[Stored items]
------------------------------------------------------------------------
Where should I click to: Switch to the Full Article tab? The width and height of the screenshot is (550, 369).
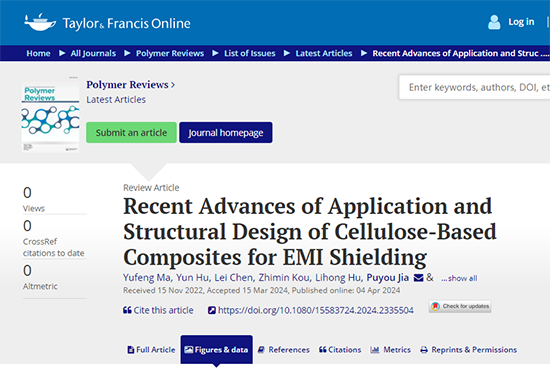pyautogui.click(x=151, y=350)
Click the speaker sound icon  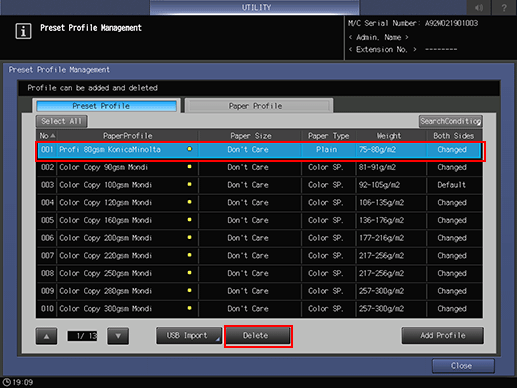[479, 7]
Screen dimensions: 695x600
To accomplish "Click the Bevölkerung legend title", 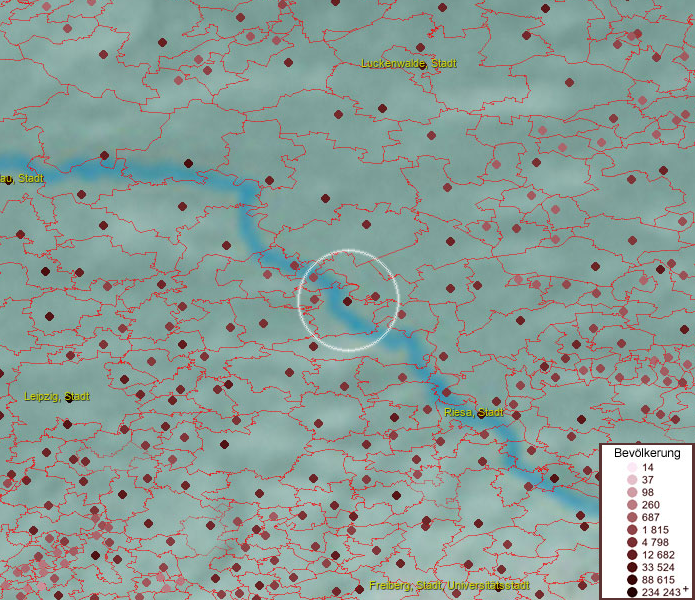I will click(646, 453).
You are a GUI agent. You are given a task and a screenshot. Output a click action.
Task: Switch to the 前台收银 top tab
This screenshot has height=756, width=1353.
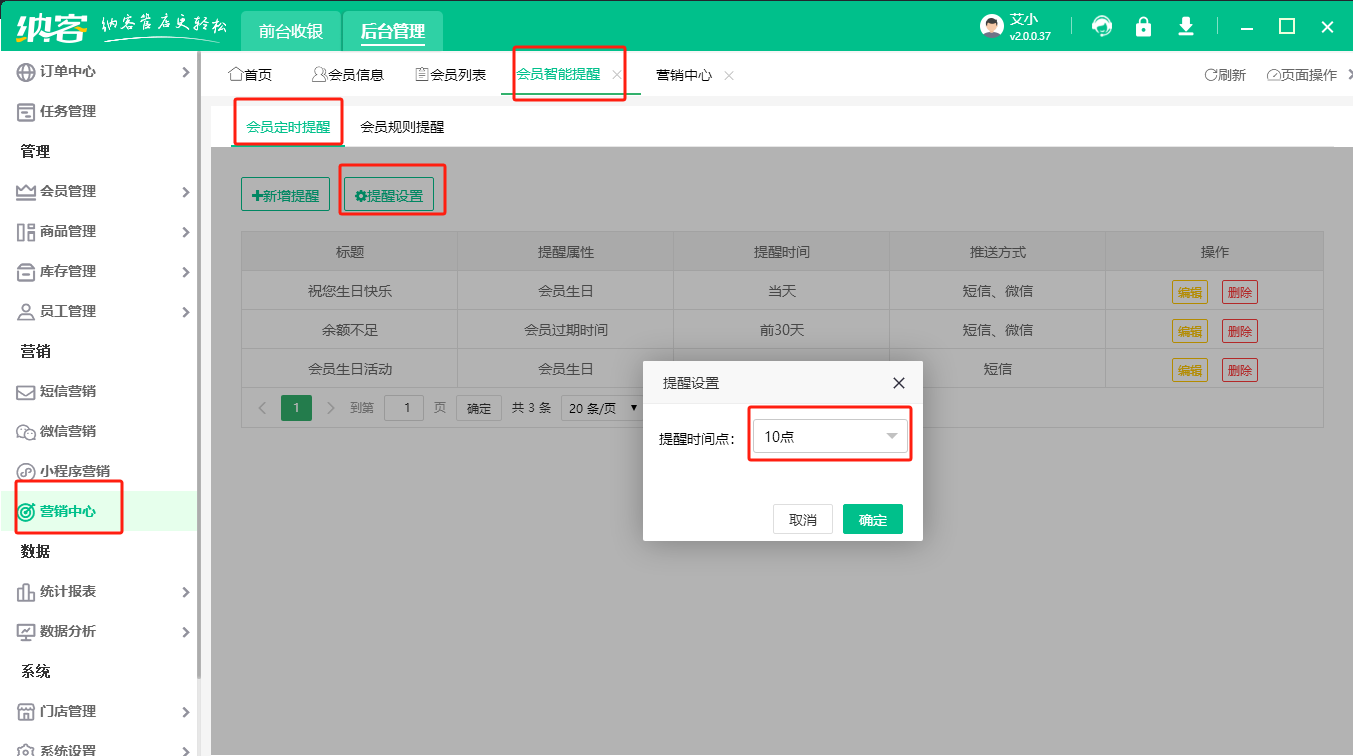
------------------------------------------------------------------------
# Your instructions
Omit all pictures, and repeat exactly the lines from the line containing "Task: Switch to the 前台收银 top tab" through the end of the data.

# Response area
Task: Switch to the 前台收银 top tab
This screenshot has height=756, width=1353.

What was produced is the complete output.